• _WAS ERWARTET WIRD_
Schreibe die folgenden Datensätze neu und ersetze dabei jedes „Find the location of“ durch „Determine the position of“, ohne sonst etwas zu verändern.

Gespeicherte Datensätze
-*-

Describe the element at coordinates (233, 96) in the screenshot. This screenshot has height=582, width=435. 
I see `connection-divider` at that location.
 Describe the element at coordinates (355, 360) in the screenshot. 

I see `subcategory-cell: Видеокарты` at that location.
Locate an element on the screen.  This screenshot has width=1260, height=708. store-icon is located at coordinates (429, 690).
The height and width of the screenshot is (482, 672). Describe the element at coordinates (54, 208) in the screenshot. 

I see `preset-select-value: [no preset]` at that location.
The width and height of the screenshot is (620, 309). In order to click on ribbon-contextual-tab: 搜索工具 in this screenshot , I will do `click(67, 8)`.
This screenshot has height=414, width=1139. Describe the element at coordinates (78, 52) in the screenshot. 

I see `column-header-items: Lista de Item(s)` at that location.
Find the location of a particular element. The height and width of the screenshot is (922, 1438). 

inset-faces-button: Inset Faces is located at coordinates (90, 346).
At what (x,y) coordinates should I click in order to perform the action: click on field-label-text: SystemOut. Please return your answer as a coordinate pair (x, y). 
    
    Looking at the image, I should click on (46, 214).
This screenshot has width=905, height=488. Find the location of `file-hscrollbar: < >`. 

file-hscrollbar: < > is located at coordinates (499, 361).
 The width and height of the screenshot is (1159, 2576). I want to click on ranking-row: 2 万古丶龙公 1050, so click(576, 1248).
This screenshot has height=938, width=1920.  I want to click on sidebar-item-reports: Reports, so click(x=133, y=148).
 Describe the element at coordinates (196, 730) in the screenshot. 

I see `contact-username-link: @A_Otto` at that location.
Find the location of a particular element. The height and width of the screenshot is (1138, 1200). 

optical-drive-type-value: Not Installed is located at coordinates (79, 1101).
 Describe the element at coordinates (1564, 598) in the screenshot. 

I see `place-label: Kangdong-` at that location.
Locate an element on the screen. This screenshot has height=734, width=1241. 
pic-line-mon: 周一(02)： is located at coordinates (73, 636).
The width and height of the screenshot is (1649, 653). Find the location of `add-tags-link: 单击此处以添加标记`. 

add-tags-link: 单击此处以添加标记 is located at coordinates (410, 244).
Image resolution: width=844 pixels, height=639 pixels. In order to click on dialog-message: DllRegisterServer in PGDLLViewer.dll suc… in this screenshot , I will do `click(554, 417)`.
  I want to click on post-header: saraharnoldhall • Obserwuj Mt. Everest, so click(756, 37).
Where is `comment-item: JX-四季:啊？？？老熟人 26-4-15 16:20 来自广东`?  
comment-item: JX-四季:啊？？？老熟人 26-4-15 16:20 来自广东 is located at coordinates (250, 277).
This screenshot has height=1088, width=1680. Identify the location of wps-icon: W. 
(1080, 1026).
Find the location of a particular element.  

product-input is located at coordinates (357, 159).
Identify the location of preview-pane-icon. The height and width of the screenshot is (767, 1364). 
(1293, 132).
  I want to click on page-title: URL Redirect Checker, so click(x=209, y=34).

-*-

• _ANTWORTBEREICH_
Describe the element at coordinates (233, 96) in the screenshot. This screenshot has height=582, width=435. 
I see `connection-divider` at that location.
 Describe the element at coordinates (355, 360) in the screenshot. 

I see `subcategory-cell: Видеокарты` at that location.
Locate an element on the screen.  This screenshot has width=1260, height=708. store-icon is located at coordinates (429, 690).
The height and width of the screenshot is (482, 672). Describe the element at coordinates (54, 208) in the screenshot. 

I see `preset-select-value: [no preset]` at that location.
The width and height of the screenshot is (620, 309). In order to click on ribbon-contextual-tab: 搜索工具 in this screenshot , I will do `click(67, 8)`.
This screenshot has height=414, width=1139. Describe the element at coordinates (78, 52) in the screenshot. 

I see `column-header-items: Lista de Item(s)` at that location.
Determine the position of a particular element. The height and width of the screenshot is (922, 1438). 

inset-faces-button: Inset Faces is located at coordinates (90, 346).
At what (x,y) coordinates should I click in order to perform the action: click on field-label-text: SystemOut. Please return your answer as a coordinate pair (x, y). 
    
    Looking at the image, I should click on (46, 214).
This screenshot has width=905, height=488. Determine the position of `file-hscrollbar: < >`. 

file-hscrollbar: < > is located at coordinates (499, 361).
 The width and height of the screenshot is (1159, 2576). I want to click on ranking-row: 2 万古丶龙公 1050, so click(576, 1248).
This screenshot has height=938, width=1920.  I want to click on sidebar-item-reports: Reports, so click(x=133, y=148).
 Describe the element at coordinates (196, 730) in the screenshot. 

I see `contact-username-link: @A_Otto` at that location.
Determine the position of a particular element. The height and width of the screenshot is (1138, 1200). 

optical-drive-type-value: Not Installed is located at coordinates (79, 1101).
 Describe the element at coordinates (1564, 598) in the screenshot. 

I see `place-label: Kangdong-` at that location.
Locate an element on the screen. This screenshot has height=734, width=1241. 
pic-line-mon: 周一(02)： is located at coordinates (73, 636).
The width and height of the screenshot is (1649, 653). Determine the position of `add-tags-link: 单击此处以添加标记`. 

add-tags-link: 单击此处以添加标记 is located at coordinates (410, 244).
Image resolution: width=844 pixels, height=639 pixels. In order to click on dialog-message: DllRegisterServer in PGDLLViewer.dll suc… in this screenshot , I will do `click(554, 417)`.
  I want to click on post-header: saraharnoldhall • Obserwuj Mt. Everest, so click(756, 37).
Where is `comment-item: JX-四季:啊？？？老熟人 26-4-15 16:20 来自广东`?  
comment-item: JX-四季:啊？？？老熟人 26-4-15 16:20 来自广东 is located at coordinates (250, 277).
This screenshot has height=1088, width=1680. Identify the location of wps-icon: W. 
(1080, 1026).
Determine the position of a particular element.  

product-input is located at coordinates (357, 159).
Identify the location of preview-pane-icon. The height and width of the screenshot is (767, 1364). 
(1293, 132).
  I want to click on page-title: URL Redirect Checker, so click(x=209, y=34).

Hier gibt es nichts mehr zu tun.